(Saved entries)
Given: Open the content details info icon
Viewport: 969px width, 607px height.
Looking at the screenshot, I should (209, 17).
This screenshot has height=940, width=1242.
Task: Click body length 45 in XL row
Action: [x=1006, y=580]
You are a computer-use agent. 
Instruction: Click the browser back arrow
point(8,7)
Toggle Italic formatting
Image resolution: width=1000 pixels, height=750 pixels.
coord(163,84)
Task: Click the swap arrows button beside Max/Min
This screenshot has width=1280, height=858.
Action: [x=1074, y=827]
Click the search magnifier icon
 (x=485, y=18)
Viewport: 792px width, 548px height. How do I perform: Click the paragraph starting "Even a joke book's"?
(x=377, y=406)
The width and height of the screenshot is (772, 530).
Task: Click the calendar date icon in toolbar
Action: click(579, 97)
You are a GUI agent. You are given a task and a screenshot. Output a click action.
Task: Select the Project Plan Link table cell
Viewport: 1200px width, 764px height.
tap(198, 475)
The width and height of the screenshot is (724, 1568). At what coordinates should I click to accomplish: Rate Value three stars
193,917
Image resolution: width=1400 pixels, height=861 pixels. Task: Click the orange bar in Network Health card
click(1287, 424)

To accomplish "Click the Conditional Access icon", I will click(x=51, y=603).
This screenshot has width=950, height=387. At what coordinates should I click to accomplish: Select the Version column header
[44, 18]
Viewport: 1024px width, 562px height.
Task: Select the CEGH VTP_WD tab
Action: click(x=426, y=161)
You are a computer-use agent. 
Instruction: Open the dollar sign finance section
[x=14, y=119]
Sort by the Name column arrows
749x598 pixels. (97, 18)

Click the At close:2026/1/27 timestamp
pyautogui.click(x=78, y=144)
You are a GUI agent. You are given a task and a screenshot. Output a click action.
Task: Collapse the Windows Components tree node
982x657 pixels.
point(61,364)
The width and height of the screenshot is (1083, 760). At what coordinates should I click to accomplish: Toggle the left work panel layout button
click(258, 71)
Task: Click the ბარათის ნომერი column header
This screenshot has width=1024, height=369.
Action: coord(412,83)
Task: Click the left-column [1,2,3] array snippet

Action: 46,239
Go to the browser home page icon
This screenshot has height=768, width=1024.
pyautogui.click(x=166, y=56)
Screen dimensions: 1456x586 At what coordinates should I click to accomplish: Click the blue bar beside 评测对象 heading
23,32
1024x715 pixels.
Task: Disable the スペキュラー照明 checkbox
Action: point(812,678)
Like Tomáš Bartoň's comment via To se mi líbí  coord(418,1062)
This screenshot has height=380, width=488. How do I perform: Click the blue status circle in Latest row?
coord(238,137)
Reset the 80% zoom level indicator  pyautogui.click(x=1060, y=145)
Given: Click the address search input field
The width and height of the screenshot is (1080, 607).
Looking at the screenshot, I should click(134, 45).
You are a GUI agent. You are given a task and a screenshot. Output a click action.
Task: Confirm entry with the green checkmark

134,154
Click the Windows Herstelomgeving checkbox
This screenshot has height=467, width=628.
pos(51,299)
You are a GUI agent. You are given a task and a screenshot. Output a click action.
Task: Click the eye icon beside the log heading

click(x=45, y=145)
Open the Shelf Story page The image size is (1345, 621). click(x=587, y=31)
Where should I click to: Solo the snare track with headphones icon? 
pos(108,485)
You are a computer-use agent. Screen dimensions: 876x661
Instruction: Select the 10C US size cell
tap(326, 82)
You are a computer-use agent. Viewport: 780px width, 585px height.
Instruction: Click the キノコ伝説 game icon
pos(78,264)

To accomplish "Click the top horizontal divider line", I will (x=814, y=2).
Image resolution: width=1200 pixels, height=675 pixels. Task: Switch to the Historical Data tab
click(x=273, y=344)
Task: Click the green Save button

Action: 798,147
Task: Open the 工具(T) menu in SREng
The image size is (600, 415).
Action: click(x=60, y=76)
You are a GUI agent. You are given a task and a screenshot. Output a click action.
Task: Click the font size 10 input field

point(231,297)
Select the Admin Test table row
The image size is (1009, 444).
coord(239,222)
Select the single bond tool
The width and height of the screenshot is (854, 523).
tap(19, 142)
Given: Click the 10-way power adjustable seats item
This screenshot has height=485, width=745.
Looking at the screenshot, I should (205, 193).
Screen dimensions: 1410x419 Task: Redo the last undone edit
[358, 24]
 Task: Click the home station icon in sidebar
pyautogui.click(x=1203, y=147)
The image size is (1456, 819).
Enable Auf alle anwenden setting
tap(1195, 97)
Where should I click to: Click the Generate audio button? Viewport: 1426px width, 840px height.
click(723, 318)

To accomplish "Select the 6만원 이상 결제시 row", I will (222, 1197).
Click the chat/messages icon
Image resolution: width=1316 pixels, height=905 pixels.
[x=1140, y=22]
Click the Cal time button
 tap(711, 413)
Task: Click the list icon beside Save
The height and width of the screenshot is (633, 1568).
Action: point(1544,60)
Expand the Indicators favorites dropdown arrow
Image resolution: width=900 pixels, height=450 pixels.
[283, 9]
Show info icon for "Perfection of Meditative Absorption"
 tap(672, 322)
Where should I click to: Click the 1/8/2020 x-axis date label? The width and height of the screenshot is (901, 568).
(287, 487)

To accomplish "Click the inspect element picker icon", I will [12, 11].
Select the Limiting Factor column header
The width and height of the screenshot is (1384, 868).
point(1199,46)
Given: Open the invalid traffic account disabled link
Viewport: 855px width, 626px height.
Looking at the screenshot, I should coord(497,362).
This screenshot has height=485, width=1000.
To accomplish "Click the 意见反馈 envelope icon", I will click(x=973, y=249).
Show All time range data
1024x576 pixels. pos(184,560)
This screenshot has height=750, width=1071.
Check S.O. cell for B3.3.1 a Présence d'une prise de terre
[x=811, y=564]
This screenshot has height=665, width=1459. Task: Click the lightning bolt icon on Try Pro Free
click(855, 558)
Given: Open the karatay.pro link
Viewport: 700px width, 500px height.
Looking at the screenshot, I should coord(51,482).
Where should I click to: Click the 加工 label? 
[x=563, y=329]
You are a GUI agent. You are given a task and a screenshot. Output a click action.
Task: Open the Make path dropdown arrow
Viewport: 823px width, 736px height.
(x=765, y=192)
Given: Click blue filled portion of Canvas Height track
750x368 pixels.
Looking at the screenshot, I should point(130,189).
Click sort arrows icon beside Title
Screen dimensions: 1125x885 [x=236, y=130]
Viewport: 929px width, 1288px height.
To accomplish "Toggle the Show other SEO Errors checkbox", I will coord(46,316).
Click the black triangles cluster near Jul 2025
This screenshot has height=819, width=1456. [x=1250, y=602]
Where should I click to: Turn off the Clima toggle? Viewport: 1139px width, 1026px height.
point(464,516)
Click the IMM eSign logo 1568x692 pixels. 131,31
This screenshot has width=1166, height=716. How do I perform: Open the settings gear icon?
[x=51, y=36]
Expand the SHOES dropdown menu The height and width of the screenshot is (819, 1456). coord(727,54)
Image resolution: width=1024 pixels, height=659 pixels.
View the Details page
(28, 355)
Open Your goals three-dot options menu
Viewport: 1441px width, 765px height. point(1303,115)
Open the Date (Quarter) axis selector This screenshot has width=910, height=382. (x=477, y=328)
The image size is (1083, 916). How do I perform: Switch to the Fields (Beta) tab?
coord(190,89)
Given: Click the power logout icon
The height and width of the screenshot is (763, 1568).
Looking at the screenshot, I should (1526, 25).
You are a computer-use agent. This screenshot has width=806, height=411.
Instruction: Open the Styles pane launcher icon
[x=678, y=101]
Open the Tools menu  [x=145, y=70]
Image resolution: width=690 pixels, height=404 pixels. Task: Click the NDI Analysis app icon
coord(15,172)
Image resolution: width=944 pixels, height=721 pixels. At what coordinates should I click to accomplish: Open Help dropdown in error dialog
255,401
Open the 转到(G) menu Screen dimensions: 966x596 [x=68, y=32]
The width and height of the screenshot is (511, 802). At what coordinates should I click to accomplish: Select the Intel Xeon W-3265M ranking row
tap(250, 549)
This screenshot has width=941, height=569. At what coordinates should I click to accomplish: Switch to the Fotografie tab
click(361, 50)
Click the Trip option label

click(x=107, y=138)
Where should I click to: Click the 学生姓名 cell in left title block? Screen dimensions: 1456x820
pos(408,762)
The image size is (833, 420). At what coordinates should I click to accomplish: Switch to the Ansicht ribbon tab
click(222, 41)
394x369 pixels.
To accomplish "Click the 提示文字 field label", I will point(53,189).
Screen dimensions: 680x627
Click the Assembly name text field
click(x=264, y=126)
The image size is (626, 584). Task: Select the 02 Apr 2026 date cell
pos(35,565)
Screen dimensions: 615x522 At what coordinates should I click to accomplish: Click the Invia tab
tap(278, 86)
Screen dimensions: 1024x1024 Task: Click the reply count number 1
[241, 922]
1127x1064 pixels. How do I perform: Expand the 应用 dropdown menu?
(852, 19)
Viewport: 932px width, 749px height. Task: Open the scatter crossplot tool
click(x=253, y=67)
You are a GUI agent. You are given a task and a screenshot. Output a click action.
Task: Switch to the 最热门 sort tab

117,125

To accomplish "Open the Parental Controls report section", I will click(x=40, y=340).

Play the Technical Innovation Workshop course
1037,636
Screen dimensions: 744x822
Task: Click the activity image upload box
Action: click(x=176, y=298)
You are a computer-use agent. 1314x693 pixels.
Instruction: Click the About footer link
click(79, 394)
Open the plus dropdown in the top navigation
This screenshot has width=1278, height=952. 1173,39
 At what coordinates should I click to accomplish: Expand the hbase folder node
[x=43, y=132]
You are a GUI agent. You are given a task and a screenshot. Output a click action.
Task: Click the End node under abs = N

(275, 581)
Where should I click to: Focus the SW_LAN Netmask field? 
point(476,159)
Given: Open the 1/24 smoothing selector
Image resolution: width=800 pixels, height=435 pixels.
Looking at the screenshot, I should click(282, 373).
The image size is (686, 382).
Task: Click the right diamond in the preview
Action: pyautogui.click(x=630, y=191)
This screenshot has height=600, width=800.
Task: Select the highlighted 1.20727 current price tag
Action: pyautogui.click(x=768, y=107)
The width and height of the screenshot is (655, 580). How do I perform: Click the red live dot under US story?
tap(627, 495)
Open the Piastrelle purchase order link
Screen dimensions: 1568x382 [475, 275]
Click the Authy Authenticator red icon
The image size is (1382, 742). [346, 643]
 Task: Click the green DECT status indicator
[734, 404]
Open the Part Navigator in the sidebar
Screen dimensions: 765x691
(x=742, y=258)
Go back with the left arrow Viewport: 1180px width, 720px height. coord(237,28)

→ Task description:
The records are given above. Copy each line in them that holds "selector".

→ Task answer:
Open the Date (Quarter) axis selector This screenshot has width=910, height=382. (x=477, y=328)
Given: Open the 1/24 smoothing selector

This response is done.